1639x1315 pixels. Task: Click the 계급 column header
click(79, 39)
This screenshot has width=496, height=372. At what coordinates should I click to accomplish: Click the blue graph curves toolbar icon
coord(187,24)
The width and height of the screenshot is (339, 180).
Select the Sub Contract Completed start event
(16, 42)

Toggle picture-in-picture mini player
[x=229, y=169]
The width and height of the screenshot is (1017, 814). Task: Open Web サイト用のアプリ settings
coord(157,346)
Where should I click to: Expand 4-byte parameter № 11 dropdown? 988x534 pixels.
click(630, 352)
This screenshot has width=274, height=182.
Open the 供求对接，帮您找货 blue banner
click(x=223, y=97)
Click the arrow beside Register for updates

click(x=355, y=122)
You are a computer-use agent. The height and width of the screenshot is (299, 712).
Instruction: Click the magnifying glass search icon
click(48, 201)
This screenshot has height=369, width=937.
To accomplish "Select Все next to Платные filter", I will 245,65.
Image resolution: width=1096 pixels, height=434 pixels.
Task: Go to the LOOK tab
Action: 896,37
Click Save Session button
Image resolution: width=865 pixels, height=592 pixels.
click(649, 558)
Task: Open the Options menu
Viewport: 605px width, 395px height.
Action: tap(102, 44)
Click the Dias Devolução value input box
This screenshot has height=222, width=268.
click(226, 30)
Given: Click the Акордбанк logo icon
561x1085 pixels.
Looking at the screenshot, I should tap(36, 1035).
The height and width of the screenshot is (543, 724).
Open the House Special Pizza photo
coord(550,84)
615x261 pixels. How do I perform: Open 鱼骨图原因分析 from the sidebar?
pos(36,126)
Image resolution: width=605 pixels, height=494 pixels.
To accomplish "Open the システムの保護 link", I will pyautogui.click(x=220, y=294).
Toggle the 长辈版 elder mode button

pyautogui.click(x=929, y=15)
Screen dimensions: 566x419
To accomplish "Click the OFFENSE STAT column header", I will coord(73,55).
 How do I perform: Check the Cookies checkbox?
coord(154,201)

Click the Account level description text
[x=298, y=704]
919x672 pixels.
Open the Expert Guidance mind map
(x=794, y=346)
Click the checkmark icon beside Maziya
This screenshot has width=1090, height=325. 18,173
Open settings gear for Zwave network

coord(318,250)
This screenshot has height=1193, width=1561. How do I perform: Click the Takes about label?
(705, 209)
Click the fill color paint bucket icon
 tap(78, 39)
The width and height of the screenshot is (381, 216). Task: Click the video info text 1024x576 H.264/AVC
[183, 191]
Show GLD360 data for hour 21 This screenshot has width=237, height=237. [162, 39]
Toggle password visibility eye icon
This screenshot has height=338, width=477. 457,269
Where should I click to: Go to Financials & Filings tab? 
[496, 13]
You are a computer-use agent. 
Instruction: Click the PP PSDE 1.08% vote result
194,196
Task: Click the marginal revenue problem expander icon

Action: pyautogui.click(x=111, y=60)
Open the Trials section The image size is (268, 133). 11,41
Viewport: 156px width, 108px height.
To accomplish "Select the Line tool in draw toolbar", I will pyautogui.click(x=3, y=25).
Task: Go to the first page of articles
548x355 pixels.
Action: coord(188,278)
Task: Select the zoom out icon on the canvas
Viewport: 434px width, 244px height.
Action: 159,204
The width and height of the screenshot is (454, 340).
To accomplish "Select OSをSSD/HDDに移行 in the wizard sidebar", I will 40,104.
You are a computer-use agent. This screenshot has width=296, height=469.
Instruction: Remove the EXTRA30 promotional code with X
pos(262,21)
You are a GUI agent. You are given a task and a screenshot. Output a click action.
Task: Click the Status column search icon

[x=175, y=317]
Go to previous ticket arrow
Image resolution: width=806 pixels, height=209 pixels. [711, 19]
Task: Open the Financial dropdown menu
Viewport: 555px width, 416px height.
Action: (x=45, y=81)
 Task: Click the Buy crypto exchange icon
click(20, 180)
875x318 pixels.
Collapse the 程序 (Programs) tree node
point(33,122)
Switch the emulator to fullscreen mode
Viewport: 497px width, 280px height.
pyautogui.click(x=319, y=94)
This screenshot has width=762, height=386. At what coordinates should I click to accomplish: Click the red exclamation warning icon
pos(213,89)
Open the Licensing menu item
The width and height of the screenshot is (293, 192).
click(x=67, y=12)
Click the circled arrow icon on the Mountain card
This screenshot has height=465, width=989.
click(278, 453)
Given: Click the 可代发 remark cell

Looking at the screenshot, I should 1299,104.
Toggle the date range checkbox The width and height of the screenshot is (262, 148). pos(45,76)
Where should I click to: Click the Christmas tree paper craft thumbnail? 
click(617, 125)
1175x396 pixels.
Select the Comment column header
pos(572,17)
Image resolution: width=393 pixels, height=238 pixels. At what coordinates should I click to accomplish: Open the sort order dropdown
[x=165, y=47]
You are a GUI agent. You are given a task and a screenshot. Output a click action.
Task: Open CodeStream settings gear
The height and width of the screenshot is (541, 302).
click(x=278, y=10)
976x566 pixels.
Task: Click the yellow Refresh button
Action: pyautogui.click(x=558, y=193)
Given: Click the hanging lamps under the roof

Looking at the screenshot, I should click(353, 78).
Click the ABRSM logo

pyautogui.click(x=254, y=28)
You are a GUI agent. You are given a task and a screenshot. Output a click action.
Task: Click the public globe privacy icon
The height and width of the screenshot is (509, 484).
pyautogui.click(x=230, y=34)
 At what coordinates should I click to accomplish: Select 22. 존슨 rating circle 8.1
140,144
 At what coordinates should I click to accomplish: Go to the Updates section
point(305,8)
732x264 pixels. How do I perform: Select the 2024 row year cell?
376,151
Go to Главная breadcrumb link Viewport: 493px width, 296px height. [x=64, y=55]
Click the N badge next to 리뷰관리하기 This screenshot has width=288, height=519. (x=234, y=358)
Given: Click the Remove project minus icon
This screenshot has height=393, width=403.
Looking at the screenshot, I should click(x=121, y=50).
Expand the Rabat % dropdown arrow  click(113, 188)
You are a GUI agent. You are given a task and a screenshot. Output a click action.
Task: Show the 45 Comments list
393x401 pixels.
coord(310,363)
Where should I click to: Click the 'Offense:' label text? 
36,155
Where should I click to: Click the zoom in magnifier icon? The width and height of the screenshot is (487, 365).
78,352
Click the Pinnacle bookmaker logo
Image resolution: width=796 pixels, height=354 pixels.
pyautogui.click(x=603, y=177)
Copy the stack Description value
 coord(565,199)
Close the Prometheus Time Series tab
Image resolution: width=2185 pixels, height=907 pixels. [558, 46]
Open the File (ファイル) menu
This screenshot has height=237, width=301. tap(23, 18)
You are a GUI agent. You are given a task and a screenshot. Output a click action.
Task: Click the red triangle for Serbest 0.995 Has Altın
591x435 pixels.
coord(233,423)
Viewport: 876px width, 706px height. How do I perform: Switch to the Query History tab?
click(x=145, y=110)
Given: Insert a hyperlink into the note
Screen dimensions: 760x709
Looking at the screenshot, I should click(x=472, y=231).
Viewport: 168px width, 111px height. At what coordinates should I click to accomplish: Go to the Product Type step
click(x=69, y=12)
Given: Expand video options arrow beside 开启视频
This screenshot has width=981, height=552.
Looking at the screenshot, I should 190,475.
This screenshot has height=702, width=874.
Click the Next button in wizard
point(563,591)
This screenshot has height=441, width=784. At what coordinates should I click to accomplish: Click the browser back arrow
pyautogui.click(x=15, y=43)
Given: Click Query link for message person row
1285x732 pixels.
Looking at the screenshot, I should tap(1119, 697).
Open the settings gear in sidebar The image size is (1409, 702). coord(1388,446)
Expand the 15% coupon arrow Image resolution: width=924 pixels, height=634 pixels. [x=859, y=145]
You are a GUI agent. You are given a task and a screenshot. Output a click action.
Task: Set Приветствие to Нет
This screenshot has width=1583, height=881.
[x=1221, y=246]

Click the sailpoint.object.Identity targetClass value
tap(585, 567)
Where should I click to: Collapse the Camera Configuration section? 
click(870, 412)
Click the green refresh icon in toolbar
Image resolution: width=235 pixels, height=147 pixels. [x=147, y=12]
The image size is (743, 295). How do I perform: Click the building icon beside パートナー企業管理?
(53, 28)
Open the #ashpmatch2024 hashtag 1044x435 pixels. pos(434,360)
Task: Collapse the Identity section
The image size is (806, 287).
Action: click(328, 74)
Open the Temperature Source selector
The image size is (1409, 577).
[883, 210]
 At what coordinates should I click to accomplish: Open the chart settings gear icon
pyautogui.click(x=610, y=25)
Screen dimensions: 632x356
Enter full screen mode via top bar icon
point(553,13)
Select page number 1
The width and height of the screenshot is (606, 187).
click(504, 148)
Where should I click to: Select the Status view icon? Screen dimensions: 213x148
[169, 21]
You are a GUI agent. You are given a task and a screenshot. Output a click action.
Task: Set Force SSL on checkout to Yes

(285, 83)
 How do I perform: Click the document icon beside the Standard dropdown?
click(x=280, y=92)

• [EXERCISE]: Look through the entries above, find each line containing "computer", and copy it.

• [TASK ANSWER]:
You are a computer-use agent. The height and width of the screenshot is (299, 712).
You are a computer-use agent. 
You are a computer-use agent. This screenshot has width=296, height=469.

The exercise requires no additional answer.